One can see how Pischetsrieder got his prediction so wrong. There was plenty of criticism of diesel at the time. Greenpeace has always been clear that diesel’s big advantage – reduced carbon dioxide emissions compared to petrol engines – doesn’t outweigh its achilles heel of health-threatening NOx emissions. And non-EU carmakers, such as Toyota, appeared critical, noting that ‘when equipped with all future after-treatment equipment, diesel cars will become as expensive as hybrid cars’. It was suggested (correctly) by others that investment in smaller, turbocharged petrol engines would reduce their CO2 enough to make them as good as diesels.

Pischetsrieder also got it wrong because he couldn’t envisage quite how blisteringly successful European carmakers’ lobbyists would be in protecting a product in which those same carmakers had developed a strong market advantage. In 1997, the Euro II legislation allowed diesel engines to emit 40 per cent more NOx emissions than petrol ones. In each subsequent legislation change, including the current Euro VI standard, diesel cars were allowed to be more polluting than petrol ones. But markets outside the EU – such the United States – set their regulations to be ‘fuel neutral’; sensibly, they did not seek to apparently promote one fuel method at the expense of another. The effect of non-tariff barriers favouring cars made in the EU over outside competition was remarkable: a whopping seventy per cent of diesel cars and vans bought in 2016 were sold in the EU.

Another problem for Pischetsrieder was that he simply couldn’t imagine the depths some would plumb to deceive regulators about the inefficient and cheap catalyst traps carmakers fitted to diesel cars as an alternative to more expensive emissions prevention equipment. Professor King says he was convinced of the traps after witnessing rigged diesel cars at a UK lab emit exhaust that ‘smelled cleaner than normal air’. Unbeknown to him, the carmakers had used software cheat devices that knew when cars were in a testing lab. 

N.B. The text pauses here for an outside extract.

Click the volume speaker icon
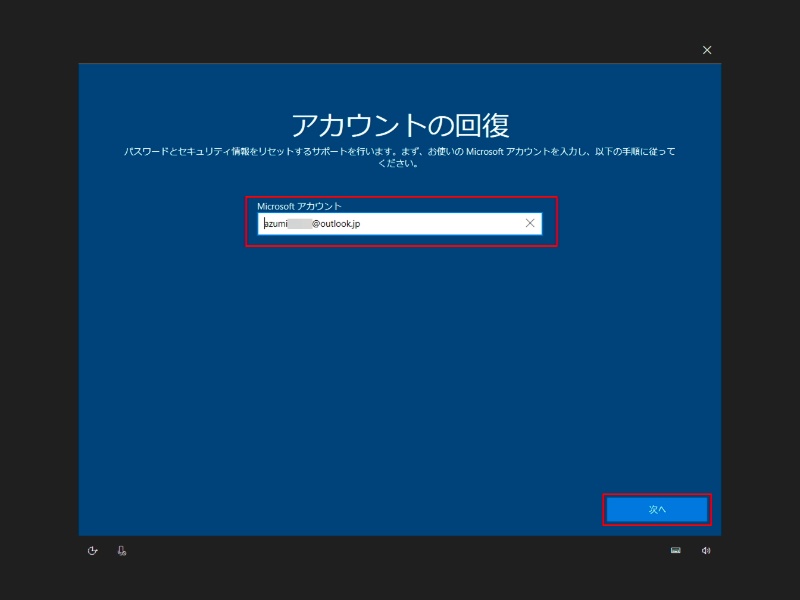click(x=706, y=550)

This week, in a speech to Parliament, the former DexEU minister Lord Bridges said the government cannot waste further time before deciding, ‘what…we value more, parliamentary sovereignty and control, or market access and trade?’. The diesel emissions scandal clearly marks out these fault lines. Brits mourning the deaths of their fellow citizens due to NOx emissions might wish to reflect that, outside the EU, diesel barely sold at all. The EU is a ‘diesel island’, as a recent report from the Transport & Environment Group put it; diesel barely developed any market share in the US, China or Japan. Even as near as Russia – a country within a day’s drive of the single market’s borders – diesel’s market share in cars peaked at around eight per cent, versus a massive 52 per cent within the EU in 2015. A United Kingdom outside the single market might well have been poorer – but all the evidence suggests we would have been spared the madness of the promotion of a desperately unhealthy technology.